What this blog was going to become has changed a half dozen times, today. I'm still not sure it's the best focus, but it's real.
I've been watching a lot of romantic things, lately. I'm two episodes from being caught up on Bridgerton. It has been.... hard... a lot harder than I thought it would be. My last relationship ended a little over two months ago, and I have gone through a lot of stages and processed all the crisis steps and came to some important realizations and foundational conclusions that are positive for me to be able to move forward. I do not intend to talk about the details of that relationship or its ending, here. This isn't about the past or that relationship, per se. It is about.. now. It is about life after. And, I felt that I had reached a place where that could begin without dealing with the past. Indeed, for the most part, I focused away from that ending for a long time. I didn't and don't feel it is important to revisit the past, often. Thus, I even asked someone's advice on whether I should spend time processing it or just ignore it, earlier today. And, I would LOVE to not process it, but I do think that it is important to address hard things, particularly BECAUSE they are hard, sometimes.
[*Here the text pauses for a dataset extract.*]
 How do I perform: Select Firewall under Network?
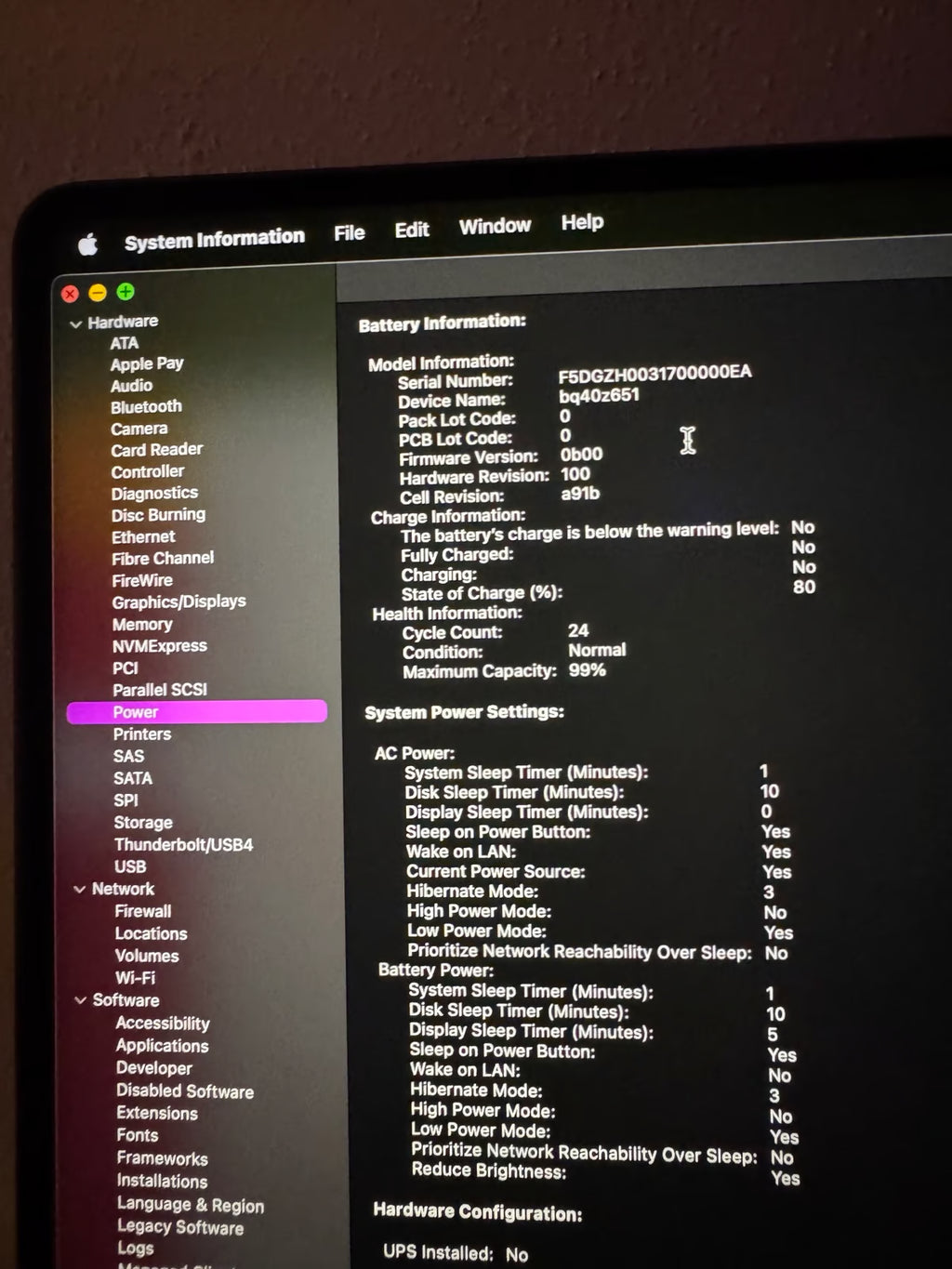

First, some things need to be said. I am not having to process, because I am still wishing it would ,return. Regardless of why it ended, it ended. I accept that, and I am happy to look forward. I have also healed enough to realize that I have value and am good to the right person that is able to see it. I am not feeling anger over it and wish her peace and success in her path. And, I am able to see and appreciate the value and beauty in others. So, at times I feel that I am completely healed or at least healed enough to be functional. Then, I get to a Bridgerton wedding scene or a romantic movie of two people falling in love for a lifetime of love. And... I get anxious and unsettled and fight the cynical view that it will end in pain. Then, if the characters in the series that were in love start to have a fight or conflict, and I find my emotions repeating that cycle without me even thinking of the past or knowing fully why.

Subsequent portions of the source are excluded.